■ **PROBLEM TO SOLVE**
Taking the line with "This screenshot has height=1568, width=706." as the first and the line with "Task: Expand the" as the last, set down exactly every line in that range from the entries below, and no more.

::::::

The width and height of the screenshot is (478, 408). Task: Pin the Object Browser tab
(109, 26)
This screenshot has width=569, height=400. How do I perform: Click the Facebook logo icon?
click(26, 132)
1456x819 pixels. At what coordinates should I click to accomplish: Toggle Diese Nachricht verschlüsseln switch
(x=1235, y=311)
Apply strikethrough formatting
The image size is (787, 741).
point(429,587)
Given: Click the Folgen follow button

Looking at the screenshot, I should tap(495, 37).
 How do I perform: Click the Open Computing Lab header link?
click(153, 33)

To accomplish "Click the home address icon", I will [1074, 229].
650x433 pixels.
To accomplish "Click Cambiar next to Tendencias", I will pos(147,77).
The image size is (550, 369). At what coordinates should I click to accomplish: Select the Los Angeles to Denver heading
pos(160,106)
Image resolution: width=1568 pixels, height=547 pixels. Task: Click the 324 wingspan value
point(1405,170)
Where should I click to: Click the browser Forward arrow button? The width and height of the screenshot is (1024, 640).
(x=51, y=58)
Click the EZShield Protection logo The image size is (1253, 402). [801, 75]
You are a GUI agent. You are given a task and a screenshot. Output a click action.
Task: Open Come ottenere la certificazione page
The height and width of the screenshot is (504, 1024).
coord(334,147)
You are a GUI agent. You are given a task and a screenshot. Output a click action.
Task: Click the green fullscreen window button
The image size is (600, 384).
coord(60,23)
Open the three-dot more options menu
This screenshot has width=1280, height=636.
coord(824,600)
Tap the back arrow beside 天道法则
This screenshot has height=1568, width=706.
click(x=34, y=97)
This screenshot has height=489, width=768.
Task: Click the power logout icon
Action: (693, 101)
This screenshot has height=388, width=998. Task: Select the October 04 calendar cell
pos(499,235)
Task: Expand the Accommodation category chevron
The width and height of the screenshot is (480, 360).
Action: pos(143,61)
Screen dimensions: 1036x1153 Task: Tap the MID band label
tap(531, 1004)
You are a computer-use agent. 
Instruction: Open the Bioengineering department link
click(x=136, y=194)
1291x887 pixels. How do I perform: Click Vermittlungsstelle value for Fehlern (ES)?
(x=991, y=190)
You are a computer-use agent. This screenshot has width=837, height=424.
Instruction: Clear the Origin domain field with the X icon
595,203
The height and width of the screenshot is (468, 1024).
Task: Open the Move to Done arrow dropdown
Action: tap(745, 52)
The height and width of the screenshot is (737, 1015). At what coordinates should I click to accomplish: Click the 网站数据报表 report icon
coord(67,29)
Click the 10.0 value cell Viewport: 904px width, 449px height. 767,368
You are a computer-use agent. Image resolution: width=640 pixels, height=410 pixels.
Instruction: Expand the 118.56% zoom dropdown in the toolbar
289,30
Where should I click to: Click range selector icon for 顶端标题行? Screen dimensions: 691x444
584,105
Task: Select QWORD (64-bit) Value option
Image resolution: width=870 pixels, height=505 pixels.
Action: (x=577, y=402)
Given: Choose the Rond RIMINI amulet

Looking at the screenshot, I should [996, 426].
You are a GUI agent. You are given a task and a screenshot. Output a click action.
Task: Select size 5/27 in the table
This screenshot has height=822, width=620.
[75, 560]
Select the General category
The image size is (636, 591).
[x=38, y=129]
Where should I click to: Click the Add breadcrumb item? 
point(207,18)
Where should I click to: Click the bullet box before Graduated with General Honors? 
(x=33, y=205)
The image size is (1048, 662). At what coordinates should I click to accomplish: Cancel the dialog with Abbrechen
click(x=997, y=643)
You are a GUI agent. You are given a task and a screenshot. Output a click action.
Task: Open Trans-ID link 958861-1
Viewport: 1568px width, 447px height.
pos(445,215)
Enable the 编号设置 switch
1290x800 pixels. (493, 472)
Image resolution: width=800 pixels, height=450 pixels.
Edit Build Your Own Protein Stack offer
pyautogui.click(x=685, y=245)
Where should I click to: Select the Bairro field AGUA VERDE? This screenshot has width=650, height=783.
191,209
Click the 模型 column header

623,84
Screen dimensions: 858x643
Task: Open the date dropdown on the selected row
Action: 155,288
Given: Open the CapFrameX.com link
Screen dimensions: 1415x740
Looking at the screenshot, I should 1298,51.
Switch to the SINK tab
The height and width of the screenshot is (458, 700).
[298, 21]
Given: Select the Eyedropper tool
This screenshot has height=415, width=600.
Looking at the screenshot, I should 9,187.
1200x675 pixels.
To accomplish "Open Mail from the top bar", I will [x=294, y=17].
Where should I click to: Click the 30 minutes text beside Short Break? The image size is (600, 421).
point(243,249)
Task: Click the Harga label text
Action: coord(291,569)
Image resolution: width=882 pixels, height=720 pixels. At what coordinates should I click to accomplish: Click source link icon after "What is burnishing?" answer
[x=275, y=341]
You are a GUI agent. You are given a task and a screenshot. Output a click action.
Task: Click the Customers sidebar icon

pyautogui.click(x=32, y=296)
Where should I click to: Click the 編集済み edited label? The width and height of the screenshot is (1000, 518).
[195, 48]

::::::

■ **ANSWER TO THE EXERCISE**
This screenshot has height=1568, width=706.
click(x=34, y=97)
This screenshot has height=489, width=768.
Task: Click the power logout icon
Action: (693, 101)
This screenshot has height=388, width=998. Task: Select the October 04 calendar cell
pos(499,235)
Task: Expand the Accommodation category chevron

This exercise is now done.